HYDERABAD: Nistha Tripathi left behind cushy cubicle jobs in New York to write and educate in India. She has studied from University of Illinois and NYU in USA. Her debut book, ‘Seven Conversations’, is a spiritual odyssey of finding inner happiness by exploring ancient Vedic wisdom in a modern-day perspective, told in a fascinating tale of Meera An avid traveller and reader herself, she shares her top reads:
1. I am Another You
by Priya Kumar
Apart from ‘The Alchemist’, this book falls in the spiritual self-help genre for me. Priya Kumar does a good job in giving nuggets of timeless wisdom which she absorbed from a spiritual retreat in Netherlands. Each day’s episode is easy to absorb and yet powerful lesson that makes you pause and apply it to your own life. Author is herself a spiritual coach and certified fire-walker and this book seems to be the essence of it all.
2. Devotion of Suspect X
by Keigo Higashino
I loved reading Agatha Christie and ‘Sherlock Holmes’ as a child. Somehow, no one could elevate the mystery genre after these two. But Higashino, the best selling Japanese author, has not only revived the genre of mystery, but given it a tasteful modern twist. The writing (at least the English translations) keep the reader engrossed in the intricacy of the plot without getting lost in an embellished language or unnecessary gore. The beauty of this book is that the killer is revealed in first few pages itself and yet the plot thickens! A must read for the mystery lovers.
3. Case of Exploding Mangoes
by Mohd Hanif
A blend of real life characters and rich fictional account of General Zia ul-Haq’s mysterious death makes it a delightful read. I couldn’t help but admire the witty, ironical, dark imagination and fantastic expressions. Mohd Hanif’s imagination knows no bounds and he makes you feel as if you are watching Zia ul-Haq grapple with his fears and dilemmas live, which is such a big accomplishment for any author.
4. Hitchhiker’s Guide to Galaxy
by Douglas Adams
I don’t think one can write anything more ridiculous than this story (except Saki and Wodehouse perhaps). He talks about universe and human beings and how we complicate things but thats’s simplifying it too much.
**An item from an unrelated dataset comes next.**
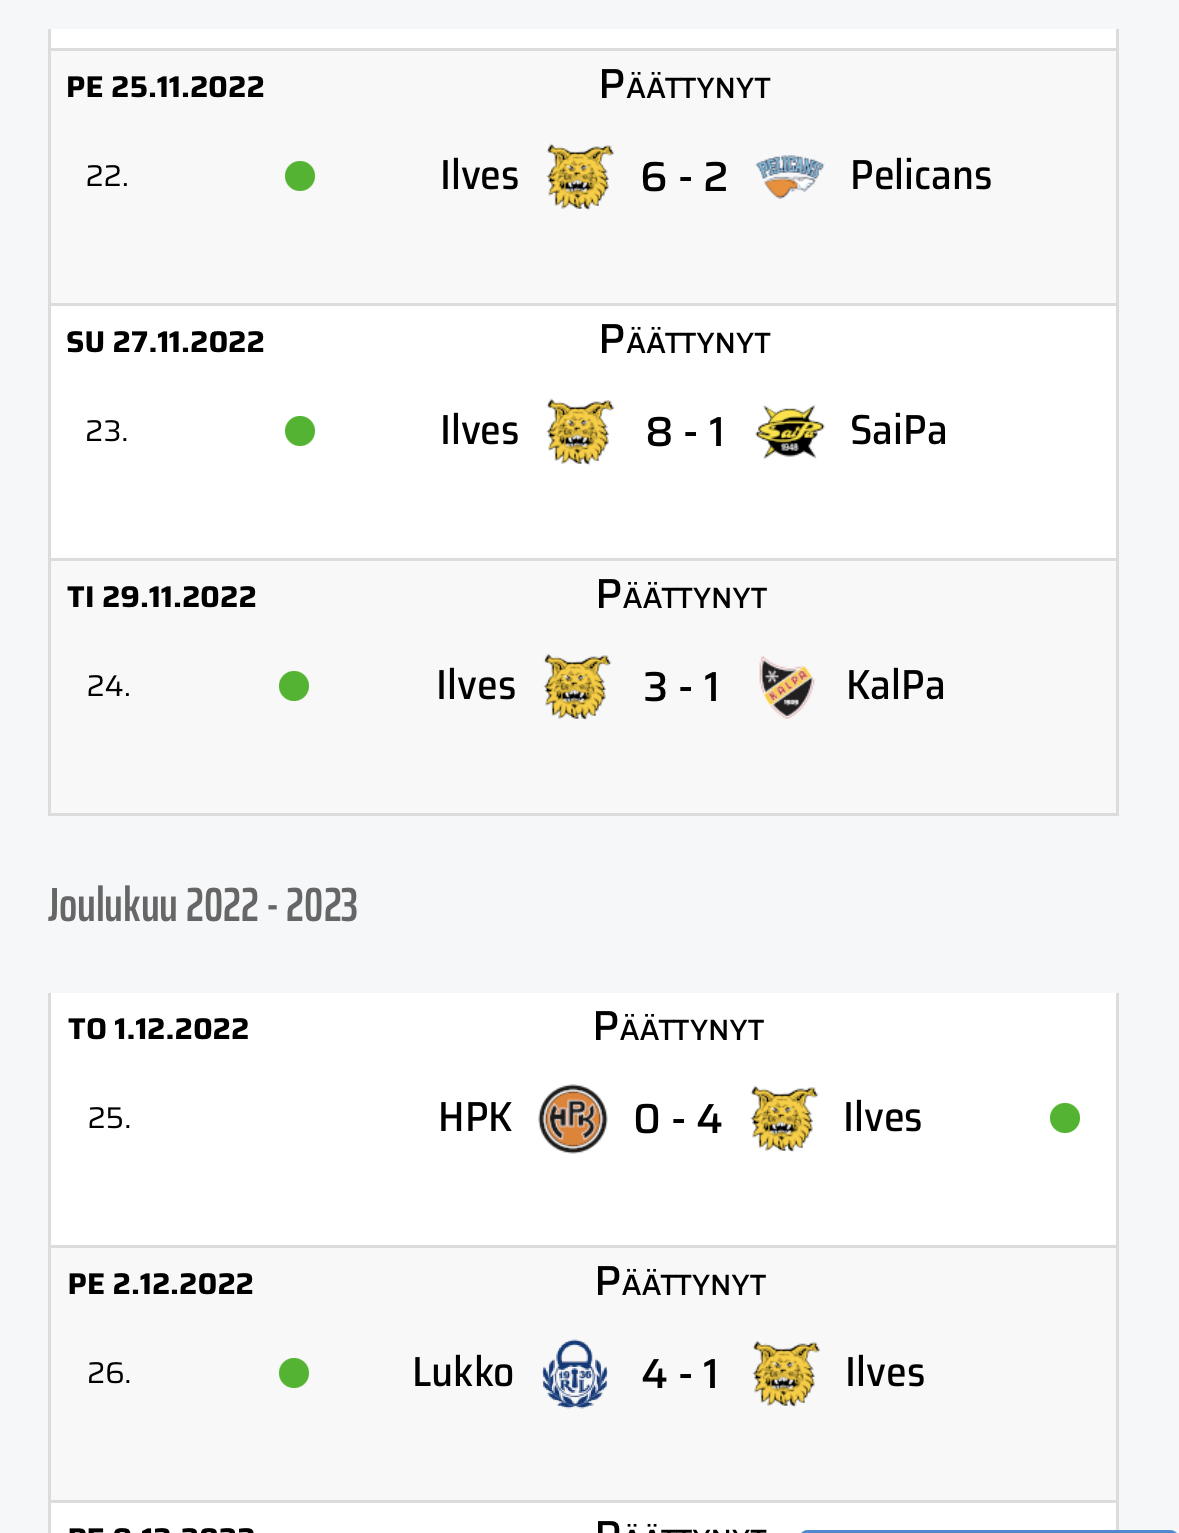Screen dimensions: 1179x1533
Task: Click Ilves logo in Lukko match
Action: 786,1374
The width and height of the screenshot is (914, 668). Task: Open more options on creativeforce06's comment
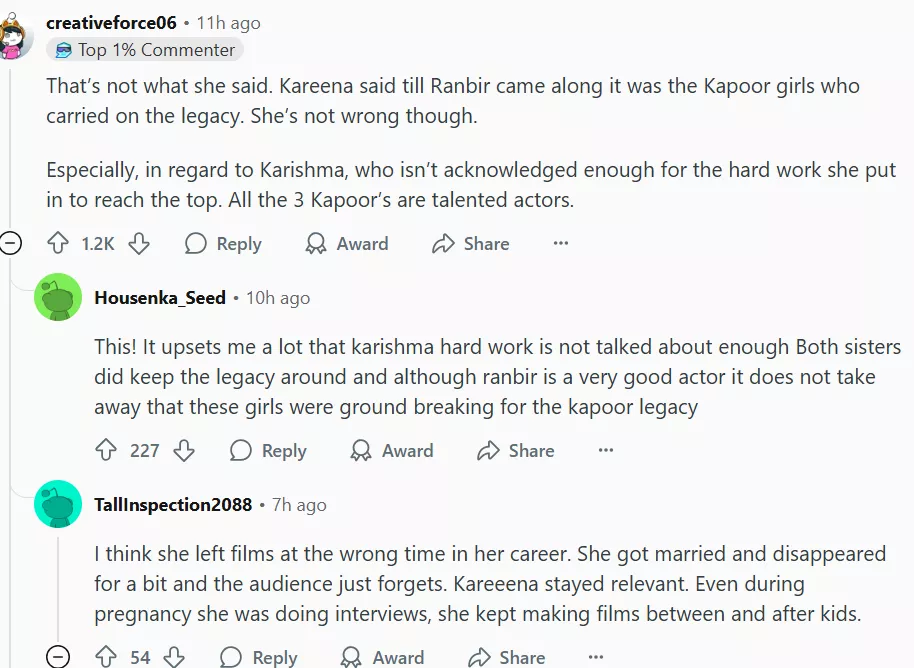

The book has infinite layers of hilarious non sense and it has bits of sci-fi. Everyone should try reading this book because I feel human life cannot be complete unless you have seen it through Adam’s keyhole. You will be hooked right from its brilliant opening line.
by Shivaji Sawant
It’s a Marathi book that tells the story of Mahabharat from Karna’s perspective and I read its Hindi translation. I was mesmerised by the rich portrayal of the dilemmas that Karna faced. I also strongly feel that Indian languages and our mythology have so much to offer and I wish coming generations will not lose touch with it.